A yearly event called Blobfest is held in Phoenixville, Pennsylvania at the Colonial Theatre, since 1999 as scenes for the film were filmed there, as well as surrounding cities and at the theater. The events celebrate the town's portrayal and appearance in The Blob films, and include: 1950s live music, skit performances,cosplaying by attendees encouraged to dress as characters from the films as well as in the style of the time period, food and drink vendors, souvenir memorabilia, and a reenactment of the "run out" scene featured in the film.

Legacy

Analysis
In 1997, film historians named Kim R. Holston and Tom Winchester were quoted as noting that The Blob (1958) was a "very famous piece of pop culture is a model of a decent movie on a small budget".

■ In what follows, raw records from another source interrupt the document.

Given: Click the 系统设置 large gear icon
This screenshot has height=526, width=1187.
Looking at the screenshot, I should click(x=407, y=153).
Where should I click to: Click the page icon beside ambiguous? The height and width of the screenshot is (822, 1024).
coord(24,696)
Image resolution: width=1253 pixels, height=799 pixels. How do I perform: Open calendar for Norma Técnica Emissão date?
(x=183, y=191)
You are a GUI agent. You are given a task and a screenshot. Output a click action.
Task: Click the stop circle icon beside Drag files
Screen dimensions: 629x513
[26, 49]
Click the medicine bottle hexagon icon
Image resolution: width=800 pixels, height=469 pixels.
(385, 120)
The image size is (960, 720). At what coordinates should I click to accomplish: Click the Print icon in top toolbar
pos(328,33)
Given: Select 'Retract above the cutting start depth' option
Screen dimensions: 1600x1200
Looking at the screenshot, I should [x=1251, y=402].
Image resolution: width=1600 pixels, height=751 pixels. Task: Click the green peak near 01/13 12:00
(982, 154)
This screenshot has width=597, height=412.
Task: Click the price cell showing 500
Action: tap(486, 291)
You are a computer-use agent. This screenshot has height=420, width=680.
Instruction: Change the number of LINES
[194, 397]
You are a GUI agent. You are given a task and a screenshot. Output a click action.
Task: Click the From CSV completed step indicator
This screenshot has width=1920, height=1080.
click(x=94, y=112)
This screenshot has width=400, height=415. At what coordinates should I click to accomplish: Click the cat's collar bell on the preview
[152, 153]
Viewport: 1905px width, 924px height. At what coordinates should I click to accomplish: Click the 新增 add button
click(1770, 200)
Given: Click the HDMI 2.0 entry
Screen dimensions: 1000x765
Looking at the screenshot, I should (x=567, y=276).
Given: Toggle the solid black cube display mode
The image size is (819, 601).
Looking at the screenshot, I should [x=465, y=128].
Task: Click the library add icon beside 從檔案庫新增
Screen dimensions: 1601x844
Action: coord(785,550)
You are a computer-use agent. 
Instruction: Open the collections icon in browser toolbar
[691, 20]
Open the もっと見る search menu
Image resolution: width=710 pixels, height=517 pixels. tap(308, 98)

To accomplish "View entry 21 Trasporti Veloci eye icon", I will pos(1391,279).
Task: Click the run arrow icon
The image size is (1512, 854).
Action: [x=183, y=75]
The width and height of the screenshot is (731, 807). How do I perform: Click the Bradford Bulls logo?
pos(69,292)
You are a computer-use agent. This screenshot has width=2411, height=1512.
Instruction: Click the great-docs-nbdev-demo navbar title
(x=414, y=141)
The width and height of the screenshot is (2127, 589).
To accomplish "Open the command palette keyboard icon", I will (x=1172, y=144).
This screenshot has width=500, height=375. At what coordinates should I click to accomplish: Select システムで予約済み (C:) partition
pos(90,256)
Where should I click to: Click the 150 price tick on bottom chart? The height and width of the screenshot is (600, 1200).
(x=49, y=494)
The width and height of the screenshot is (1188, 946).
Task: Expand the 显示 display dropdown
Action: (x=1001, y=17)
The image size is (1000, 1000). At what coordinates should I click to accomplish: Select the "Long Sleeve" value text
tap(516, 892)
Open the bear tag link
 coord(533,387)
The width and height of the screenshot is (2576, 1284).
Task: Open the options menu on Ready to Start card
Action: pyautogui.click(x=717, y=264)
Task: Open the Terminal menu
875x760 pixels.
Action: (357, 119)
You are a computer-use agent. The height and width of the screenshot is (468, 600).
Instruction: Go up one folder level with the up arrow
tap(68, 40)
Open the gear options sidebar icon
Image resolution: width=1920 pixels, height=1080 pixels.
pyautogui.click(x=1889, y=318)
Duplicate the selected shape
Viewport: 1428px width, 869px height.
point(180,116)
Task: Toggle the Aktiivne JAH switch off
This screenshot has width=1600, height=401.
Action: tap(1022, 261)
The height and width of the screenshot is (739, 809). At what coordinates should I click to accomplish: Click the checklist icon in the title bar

Additionally, the film is recognized by American Film Institute in the following lists:
 2001: AFI's 100 Years...100 Thrills – Nominated
 2003: AFI's 100 Years...100 Heroes & Villains - The 50 Greatest Heros & 50 Greatest Villains: "The Blob" – #30 Nominated Villain

Influence
In computing, a Binary large object or "blob" is classified as a collection of binary data stored as a single file. These "blobs" typically consist of images, audio, other multimedia objects, or a combination of these items. Additionally, sometimes executable code is stored as a "blob". Binary large objects originally were originally non-descript large accumulations of data invented by Jim Starkey at the Digital Equipment Corporation. Starkey later described their function jokingly as "the thing that ate Cincinnati, Cleveland, or whatever...[from] the 1958 Steve McQueen movie", acknowledging that their term refers to The Blob.